──────── PASSAGE PROVIDED

Further, a sticky bit is obtained from the renormalizing unit 404 post renormalization (i.e. unneeded LSBs post-renormalisation are accumulated into a sticky bit by the renormalizing unit). For example, for a mantissa having bit length of 5 bits, the renormalizing unit 404 would renormalize an input 000101011110011 into 101011 and output sticky bit s=1. Similarly, the renormalizing unit 404 would renormalize input 000101010000000 and output 10101 and sticky bit s=0. The final sticky bit would then consist of the fixed sticky part associated to the normalized mantissa m_r, combined at the OR operator 422 with any further sticky bit associated with the denormal mantissa post renormalization in case the output entered that range. These further bits informing the final sticky bit can be found between the end of the normalized mantissa m_r and the denormal rounding position (excluding round bit).

FIG. 4 does not illustrate the calculation of the guard and round bits, in order to keep the diagram as clear as possible. However, the circuitry would be similar to that shown for calculating the sticky bit (also requiring a combination of OR reduction and an AND operator, but further requiring an additional XOR operation applied to differently shifted copies of the mask. In particular as described by above equation (3) the mask (from the mask renormalizing unit 408) is XOR-ed with a copy of the mask shifted to right by one position to produce a result with a 1 bit after the rounding position p (i.e. at the position of the guard bit g), and 0 bits elsewhere. Further, this result is applied to the normalized significand by performing a bitwise AND operation using a AND operator and then OR reducing the result using a OR reduce operator to generate the guard bit. In other words, these operations effectively use the mask to select the guard bit from the normalized significand. Similarly, as described by above equation (4) the mask (from the mask renormalizing unit 408) is shifted to the right by one position and is XOR-ed with a copy of the mask shifted to right by two positions, to produce a 1 bit at p+2 position from the radix point (i.e. at the position of the round bit r) and pull down the remaining bits to zero. Further, this result is applied to the normalized significand by performing a bitwise AND operation using the AND operator and then OR reducing the result using the OR reduce operator to generate the round bit.

────────────────

## INSTRUCTION
Name every component in the passage on sticky, guard and round bits that carries a reference number, and give its number.

──────── EXTRACTED ENTRIES

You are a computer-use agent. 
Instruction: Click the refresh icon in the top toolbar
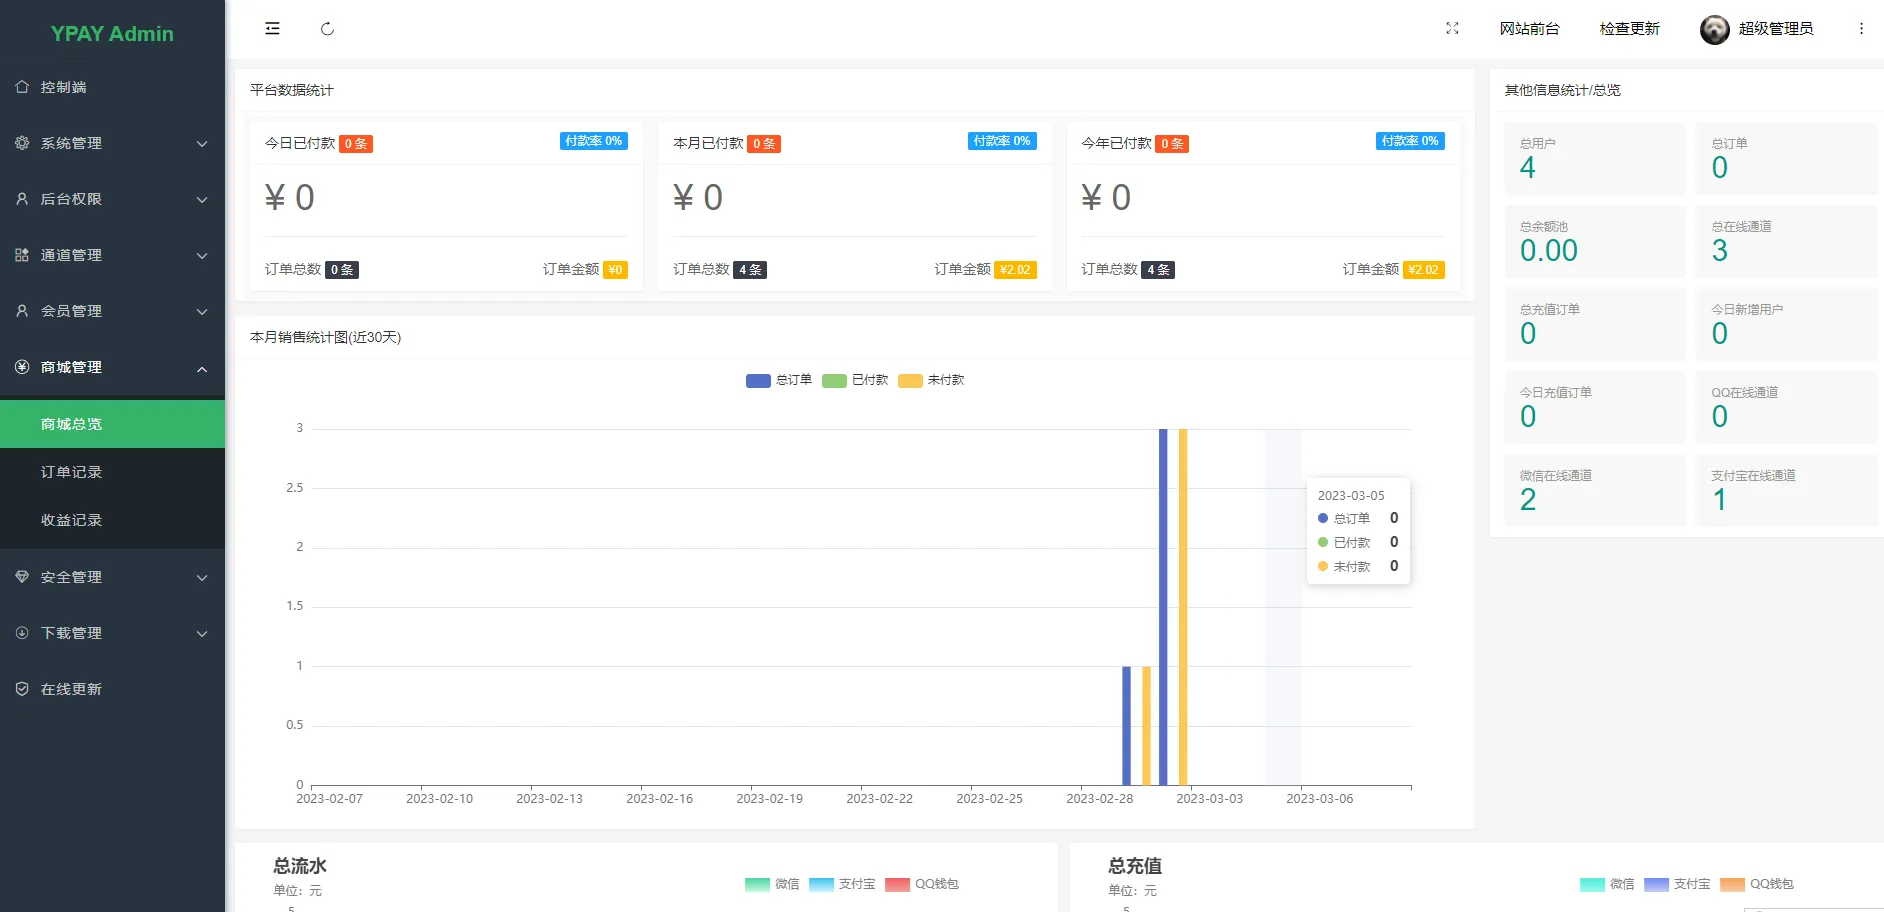(x=327, y=28)
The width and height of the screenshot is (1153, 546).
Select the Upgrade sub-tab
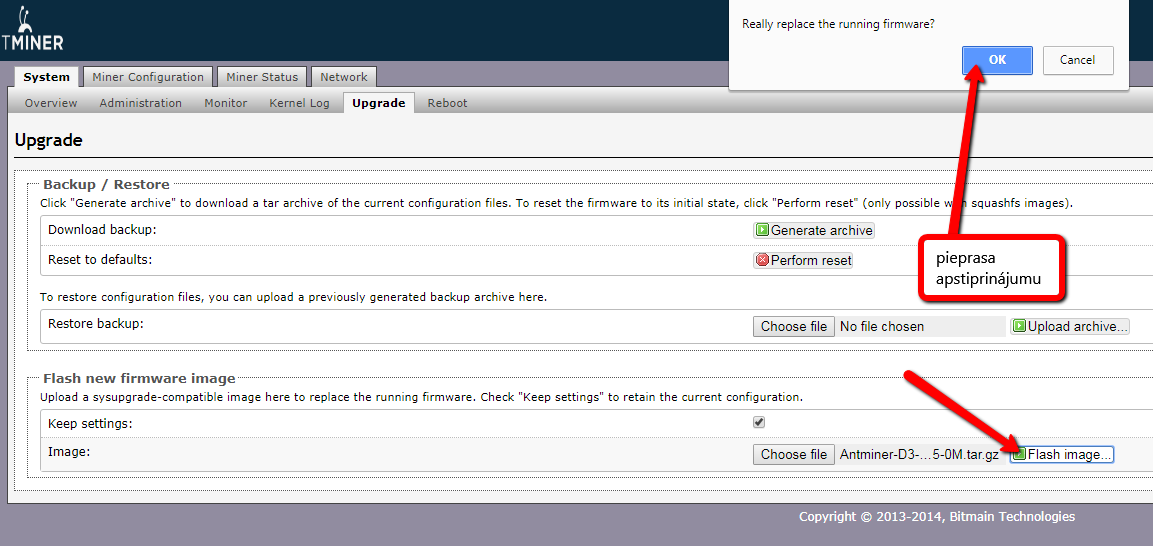(x=378, y=103)
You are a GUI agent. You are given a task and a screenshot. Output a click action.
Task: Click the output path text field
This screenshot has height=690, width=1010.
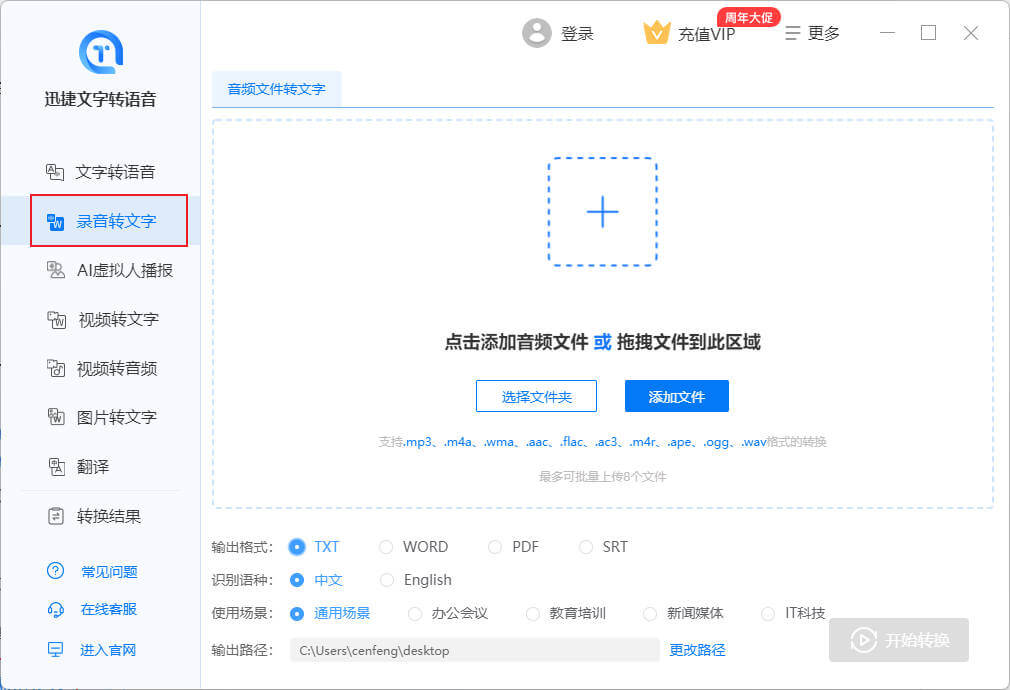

────────────────

## THE REPLY
- Renormalizing unit 404
- OR operator 422
- Mask renormalizing unit 408